There’s plenty of random paragraphs around here written with the expectation of a great result, with the firm purpose to be useful to somebody. But I don’t really give a shit about it. That’s absolutely not what I want.
I’ve found myself here, on this platform, for the very simple need of giving a louder voice to my thoughts and points of view without any positive expectations. I thought it would be helpful for me and that poor little brain of mine which is constantly flooded by multiple waves of belives and random fantasies that will never take position in life.
It’s like I’m stuck in a dimension that makes everything more difficult and unbearable. My senses seem rusted and litteraly obfuscated by thick clouds of embarassement.
And I find myself repeating “Idontcare” hoping that the weight of selfconsciousness on my shoulders gets lighter. Even just a little, but at least lighter than before.
Throught these passed years I’ve been struggling with fear, hatred, anger and depression because of my stupid attitude of listening to what “people” say.

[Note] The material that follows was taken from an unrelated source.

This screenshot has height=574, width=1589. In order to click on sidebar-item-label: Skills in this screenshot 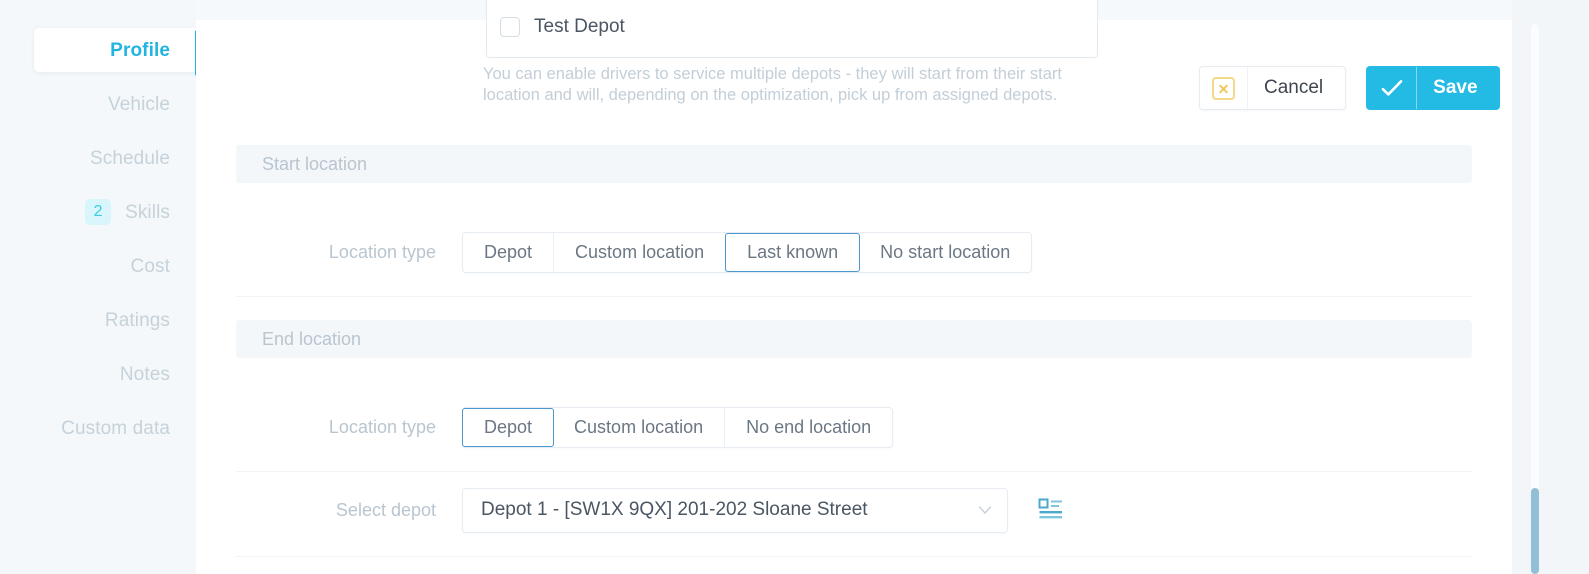, I will do `click(148, 212)`.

I’ve lost a dignity, I’ve lost trust and love. I’ve fought hard wars and won though victories. I felt lonely and then super-surrounded by bad thoughts and old superstitions. I’ve cried and laughed more than I would expect. I’ve lost pounds, physically and mentally speaking.
And above all, I’ve lived. Truly, deeply and freely I did. I still do and still I’ll keep on doing.
In the meantime, between university, job issues, my dogs’ saliva, mum’s needs of attention, random errands that pop out when you don’t really expect them, love and unusual lack of solitude, I find myself taking pictures and writing down random notes that help fix my moments in mind.
That’s the actual core of the page.
Since I’m weird and basically volatile, I feel that taking picture can help me fix things in time and it keeps my feet on the ground. Essentially it helps me feel less weird and it basically cuts the wings of my unlimited fantasy.
Well, that’s it for now. That’s me and that’s what you might find here.